= Fragmento seleccionado =

Entre escritores y buenos lectores, es común pensar en
la literatura como una actividad absolutamente positiva. Nos resulta difícil encontrarle
defectos a una pasión que seguramente nos tiene como rehenes desde la infancia
o la adolescencia. De aquella época conservamos muchas novelas manoseadas, algunos
recortes de periódico o el manuscrito de un colega a quien venerábamos. Si
alguien nos propusiese cambiar alguno de esos efectos por un balón de fútbol
(por autografiado que estuviese y por muchos artículos sobre fútbol que hayamos
escrito) nos negaríamos de antemano. Si alguien nos ofertase la posibilidad de
cambiar nuestra vida por la de un futbolista de primera (por millonario que
fuese) la rechazaríamos también. Creemos en la belleza del oficio literario y
si nos dijesen que en esa fe casi religiosa se encuentra el primer y más
importante de sus efectos adversos, inicialmente lo descartaríamos. Mejor
haríamos escuchándolo porque así la palabra dependencia sería pronunciada. El
interlocutor la ha mencionado en el sentido de que la literatura genera
dependencia. Éste es en su voz el principal efecto adverso de la literatura y
tiene toda la razón. Claro que somos dependientes de ella. Nos falta durante el
sueño y por eso soñamos que escribimos. Nos falta al amanecer y por eso en
ocasiones lo primero que hacemos al despertarnos es escribir. Nos falta al
mediodía y por eso sacamos una libreta o incluso el móvil, para hacer una
anotación. Nos hace falta en la tarde y por eso visitamos la librería, incluso
cuando no llevamos dinero. Es suficiente el aroma de los libros en las
estanterías, como si fuesen sardinas en la freidora. Basta rozarlos y luego
llevarse la mano a la nariz, como si hubiésemos acariciado mandarinas. Tiene
usted toda la razón, admitimos ante un interlocutor que no
desiste. Ahora menciona las palabras vanidad y orgullo. Creo que incluso ha
dicho narcisismo. No nos parece tan obvio en un principio. Se equivoca usted.

= Lista de registros =
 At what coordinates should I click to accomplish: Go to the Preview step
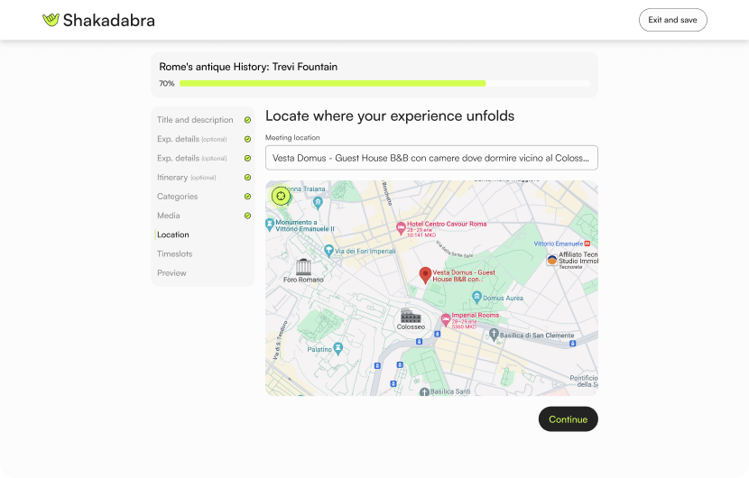(x=171, y=273)
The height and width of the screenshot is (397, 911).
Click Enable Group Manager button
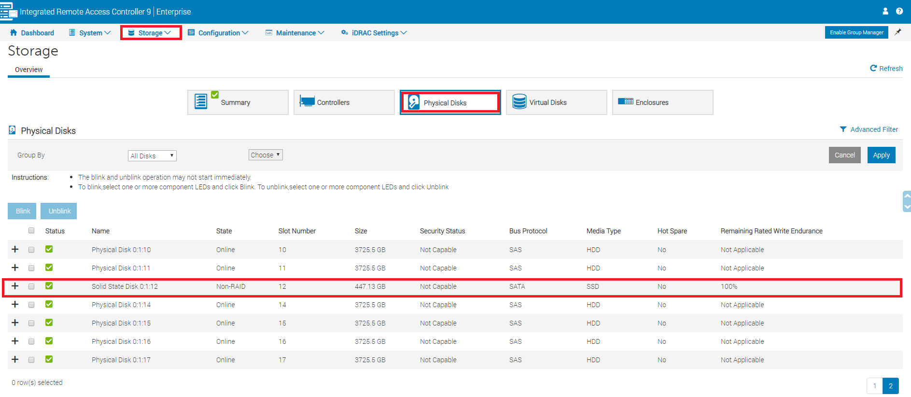[x=856, y=32]
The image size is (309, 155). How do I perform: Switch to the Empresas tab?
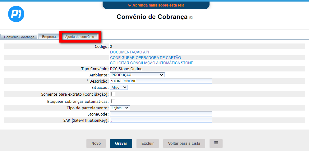click(50, 37)
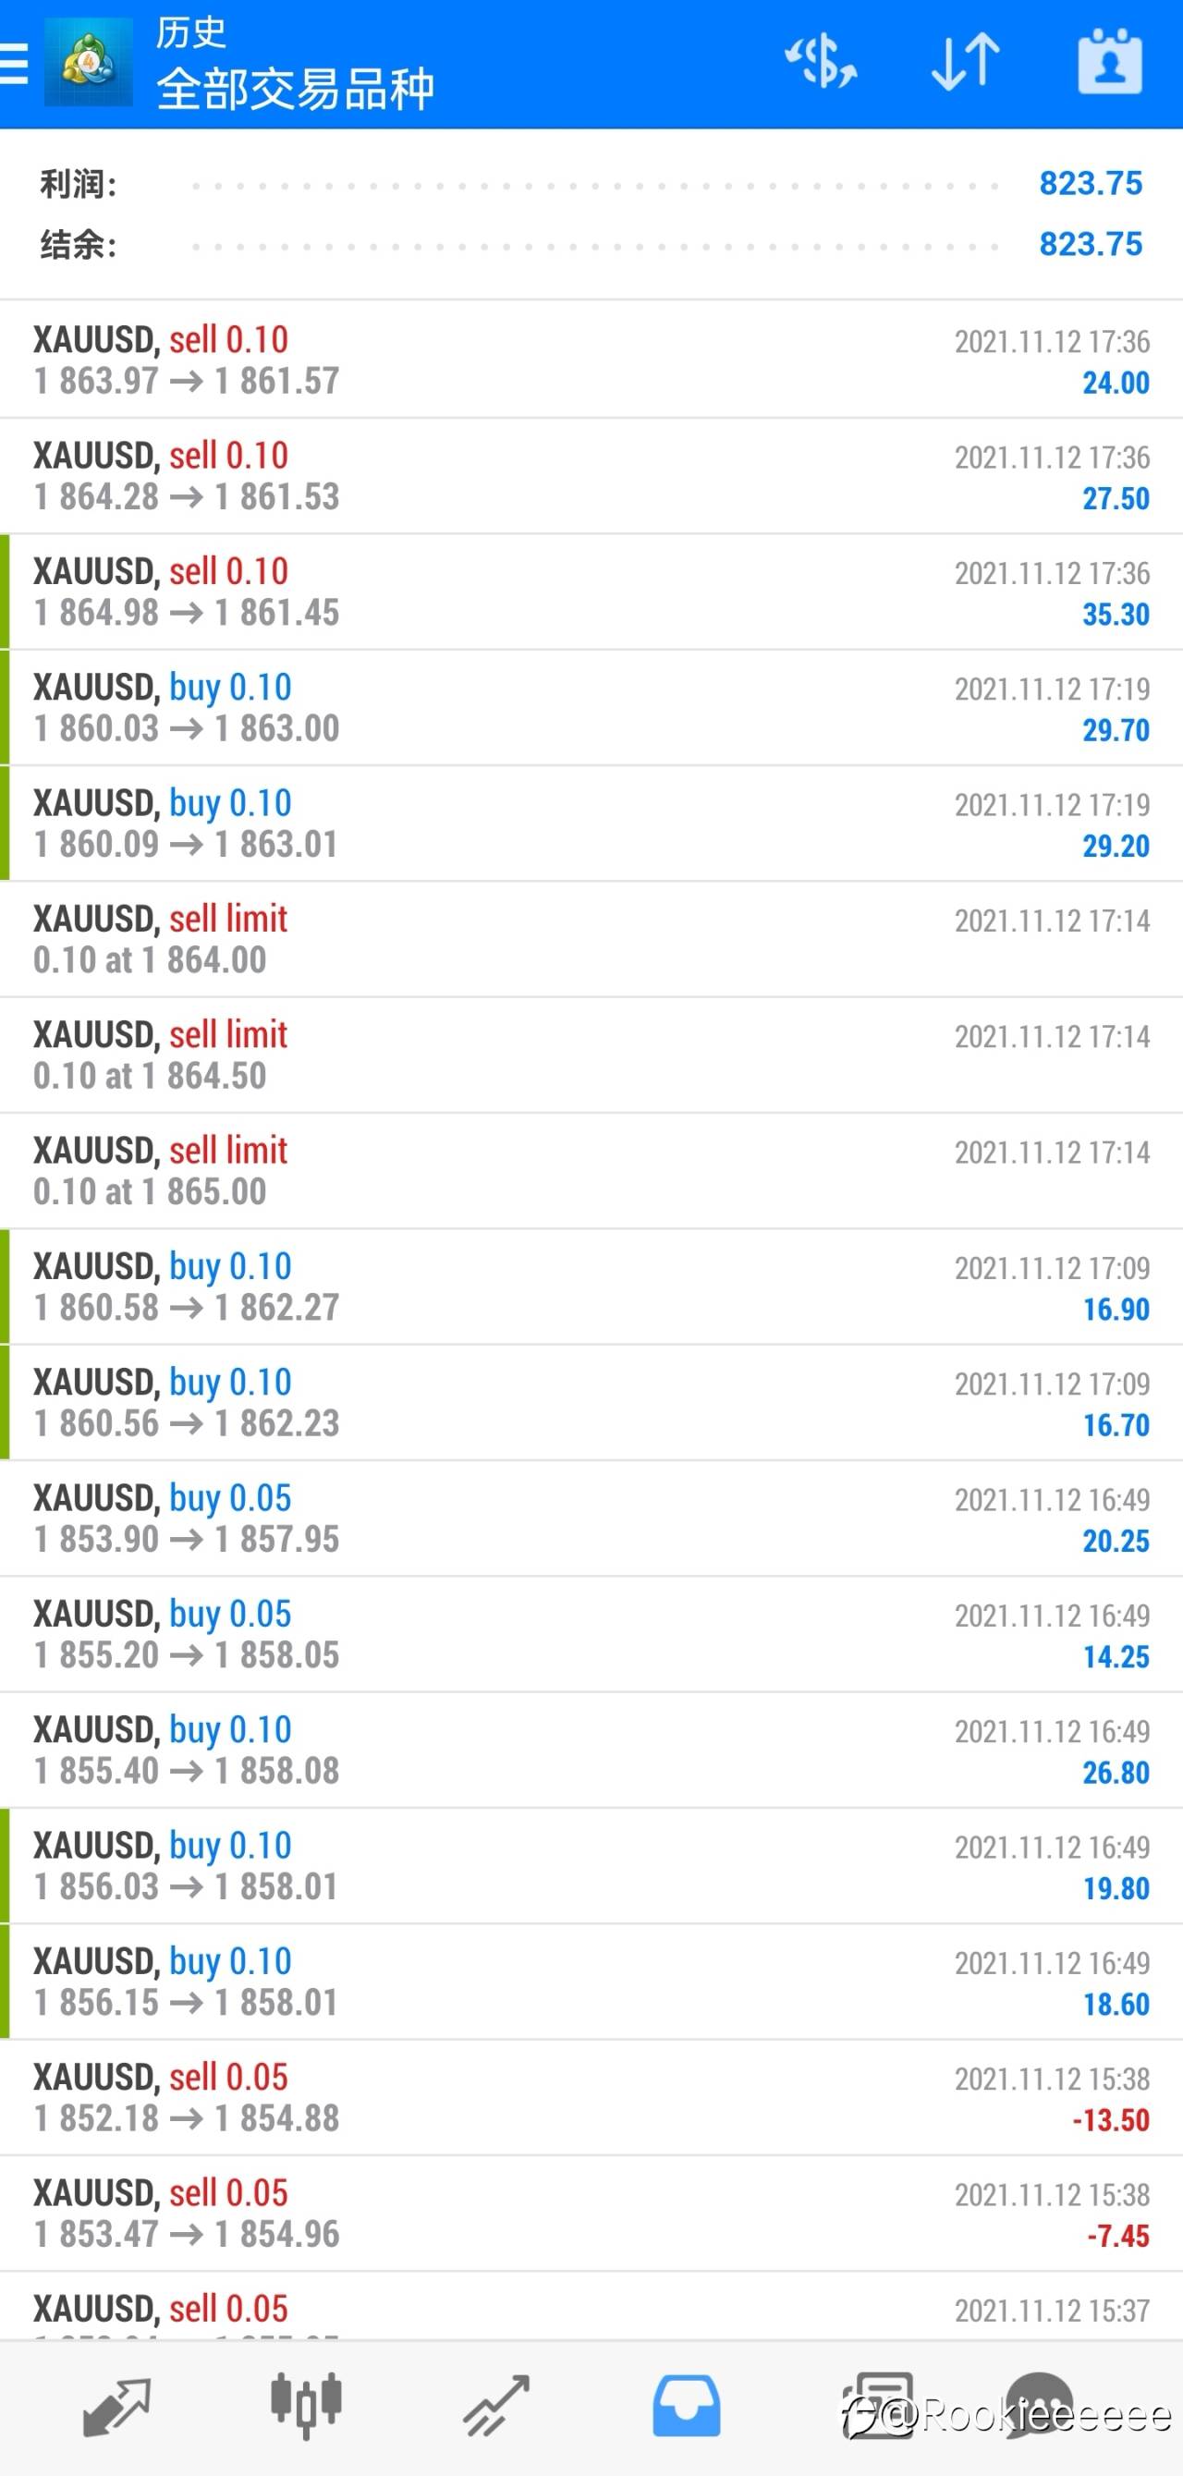Screen dimensions: 1183x2476
Task: Select the buy trade with profit 29.70
Action: 591,707
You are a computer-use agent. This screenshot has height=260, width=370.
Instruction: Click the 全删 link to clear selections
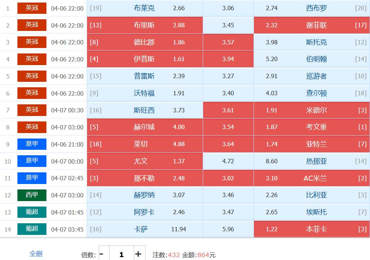coord(36,254)
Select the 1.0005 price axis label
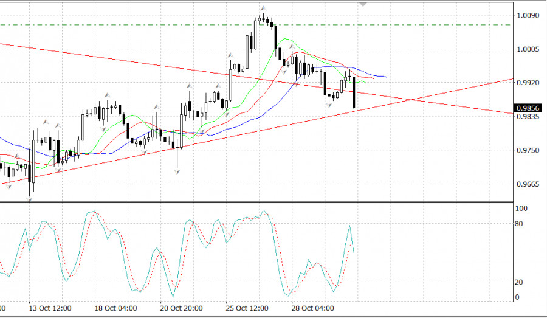The width and height of the screenshot is (547, 318). (x=528, y=49)
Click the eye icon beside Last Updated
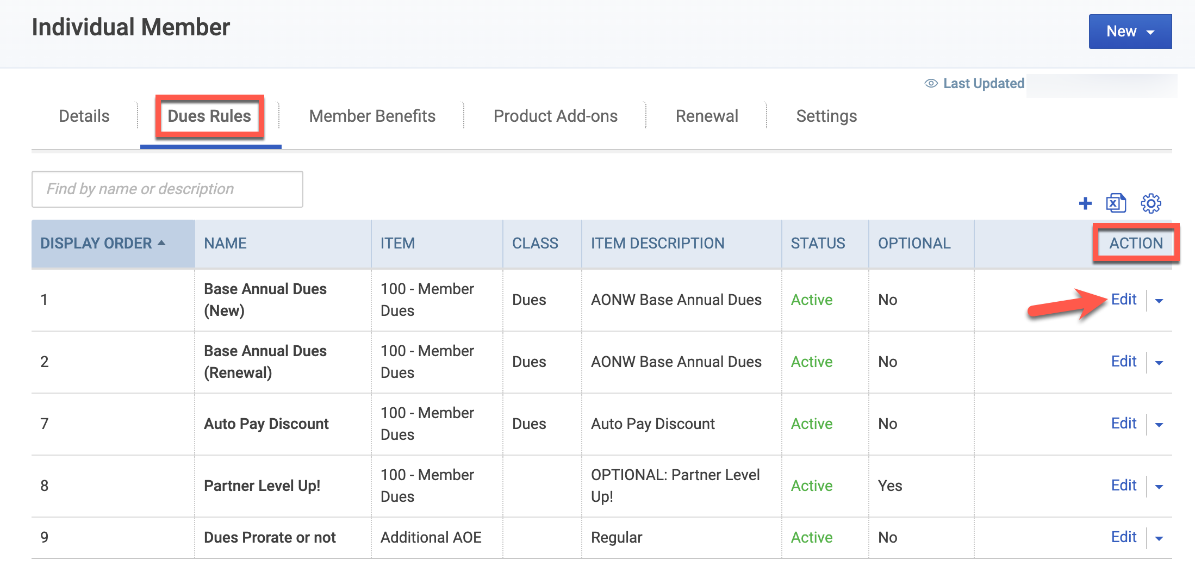 [931, 83]
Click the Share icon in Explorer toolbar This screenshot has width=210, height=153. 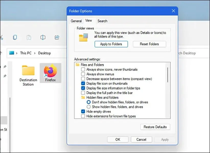(x=57, y=37)
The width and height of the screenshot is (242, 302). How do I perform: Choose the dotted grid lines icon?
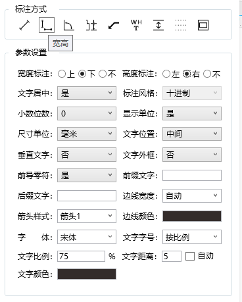tap(181, 25)
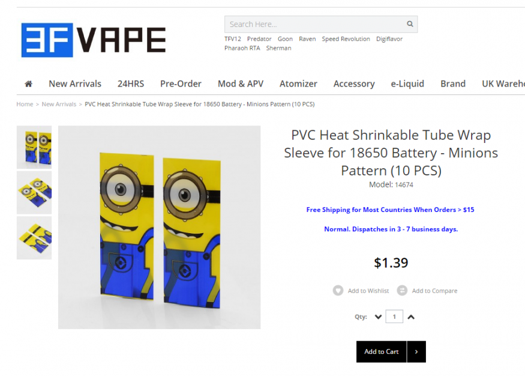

= Qué se pide =
1. Según el fragmento sobre los efectos adversos de la literatura, ¿por qué haríamos mejor escuchando a quien afirma que la fe casi religiosa en el oficio literario es su primer efecto adverso? Explícalo en una a tres oraciones.
2. Indica, por favor, si cada afirmación coincide con el fragmento sobre los efectos adversos de la literatura. Responde sí o no y cita las palabras decisivas.
(a) Cambiaríamos alguna novela manoseada por un balón de fútbol autografiado.
(b) El interlocutor menciona la palabra vanidad.
(c) Aceptaríamos cambiar nuestra vida por la de un futbolista de primera si fuera millonario.
3. Continúa el fragmento sobre los efectos adversos de la literatura a partir de su última oración.
Los registros no hacen falta aquí.

= Respuestas numeradas =
1. Porque, al escucharlo, se pronunciaría la palabra dependencia. Según el interlocutor, la dependencia es el principal efecto adverso de la literatura, y el fragmento le da toda la razón.

2.
(a) No: "nos negaríamos de antemano".
(b) Sí: "Ahora menciona las palabras vanidad y orgullo".
(c) No: "la rechazaríamos también".

3.
El nuestro es un asunto de humildad. Lo hacemos porque no nos importa
mostrarnos desnudos ante los demás, porque creemos en esto. El otro insiste,
protesta y nuevamente le damos la razón. Pues sí, la tiene. Estamos orgullosos
de lo que hacemos. Es para estarlo. Hay razones para sentirse contento. ¿Por
qué no? El hombre ya se está molestando. Quizá es un pariente y no entiende
cómo nos resulta tan difícil entender que quiere ayudarnos. Quizá sea un
cuñado, un primo político. En ellos siempre ha habido una importante cantera
anti-literaria. Sea quien sea, el muy listo se ha guardado para el final su
bala de plata. Con ella seguramente nos herirá. Comienza a hablar de dinero, de
royalties inexistentes, de libros que no se venden o si se venden no son
suficientes para nada, de proyectos sin fines de lucro en que constantemente
nos embarcamos y de que las palabras se las lleva el viento. Es doloroso lo que
ha dicho y no solo tiene razón sino que llevamos escuchándolo mucho tiempo. Nos
fue dicho al inicio. Venía con el medicamento. Cuando compramos el primer libro
o escribimos el primer poema, varias personas nos lo advirtieron. Pero el
hombre ha cometido un error. Ha juntado la chicha con la limonada y ha dicho
que las palabras se las lleva el viento. Pues claro que sí, se lo decimos en la
cara. Eso es lo más hermoso que tiene esto: que las palabras son transportadas por
el viento.
2 comentarios:
No hay nada que genere mayor dependencia que el AMOR. Te hace sentir, sin transcurrir un lapso de tiempo, grande y pequeño a la vez. Y frente a él, la envidia y el vil metal pasean estériles su arrogancia.
El diagnóstico es sencillo: sigues enamorado de las palabras.
Gracias por compartirlo.
Gracias por visitar Cuartientos, T.E. Un fuerte abrazo.